Lines of data:
'''
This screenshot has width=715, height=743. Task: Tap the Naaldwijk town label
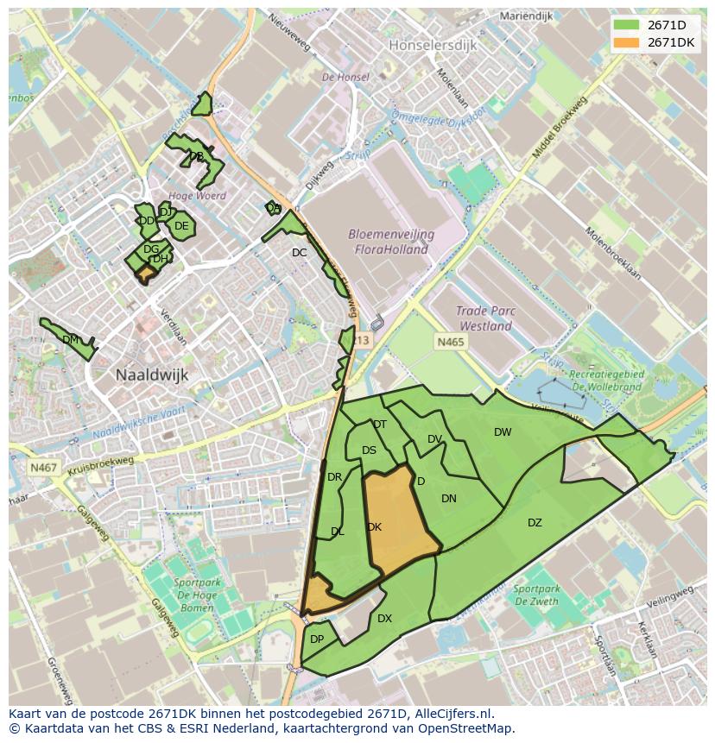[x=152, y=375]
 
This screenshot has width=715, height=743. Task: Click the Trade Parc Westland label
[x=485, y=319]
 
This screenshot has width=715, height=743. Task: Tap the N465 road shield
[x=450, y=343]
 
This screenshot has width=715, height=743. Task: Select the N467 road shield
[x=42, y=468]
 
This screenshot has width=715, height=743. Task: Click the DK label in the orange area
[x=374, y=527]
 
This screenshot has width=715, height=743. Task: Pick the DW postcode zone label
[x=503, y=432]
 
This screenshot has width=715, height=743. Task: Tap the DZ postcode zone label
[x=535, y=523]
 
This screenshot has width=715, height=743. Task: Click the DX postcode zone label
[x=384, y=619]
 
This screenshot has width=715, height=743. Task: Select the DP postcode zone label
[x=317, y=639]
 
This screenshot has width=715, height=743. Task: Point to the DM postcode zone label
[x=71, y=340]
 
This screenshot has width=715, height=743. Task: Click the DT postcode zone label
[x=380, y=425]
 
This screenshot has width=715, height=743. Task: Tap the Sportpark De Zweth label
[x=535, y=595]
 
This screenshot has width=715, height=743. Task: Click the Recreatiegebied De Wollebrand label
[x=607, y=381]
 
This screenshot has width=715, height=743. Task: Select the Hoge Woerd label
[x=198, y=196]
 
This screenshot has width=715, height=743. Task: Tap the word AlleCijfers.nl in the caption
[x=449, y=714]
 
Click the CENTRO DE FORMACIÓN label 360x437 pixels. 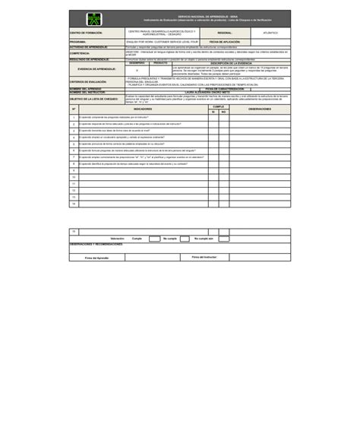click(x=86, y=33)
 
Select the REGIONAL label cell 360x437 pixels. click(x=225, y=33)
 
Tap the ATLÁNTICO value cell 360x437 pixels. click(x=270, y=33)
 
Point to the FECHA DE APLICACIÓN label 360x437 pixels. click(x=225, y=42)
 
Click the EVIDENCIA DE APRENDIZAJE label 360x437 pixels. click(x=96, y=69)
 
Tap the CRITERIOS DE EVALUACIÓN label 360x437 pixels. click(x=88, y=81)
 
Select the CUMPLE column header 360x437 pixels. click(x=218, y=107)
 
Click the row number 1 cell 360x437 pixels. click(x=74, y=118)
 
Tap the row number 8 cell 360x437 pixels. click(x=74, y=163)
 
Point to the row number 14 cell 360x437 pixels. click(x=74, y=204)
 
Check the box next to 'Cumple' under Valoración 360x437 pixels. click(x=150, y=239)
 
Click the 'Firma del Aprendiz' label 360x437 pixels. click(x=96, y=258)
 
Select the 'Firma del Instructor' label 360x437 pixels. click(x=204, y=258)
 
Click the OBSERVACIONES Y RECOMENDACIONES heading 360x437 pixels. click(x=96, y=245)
'''
* [What you need to do]: Copy each line of the records above that contains the word "zone".

* [Solution to the problem]:
This screenshot has width=715, height=743. Task: Pick the DW postcode zone label
This screenshot has width=715, height=743. Task: Tap the DZ postcode zone label
This screenshot has width=715, height=743. Task: Click the DX postcode zone label
This screenshot has width=715, height=743. Task: Select the DP postcode zone label
This screenshot has width=715, height=743. Task: Point to the DM postcode zone label
This screenshot has width=715, height=743. Task: Click the DT postcode zone label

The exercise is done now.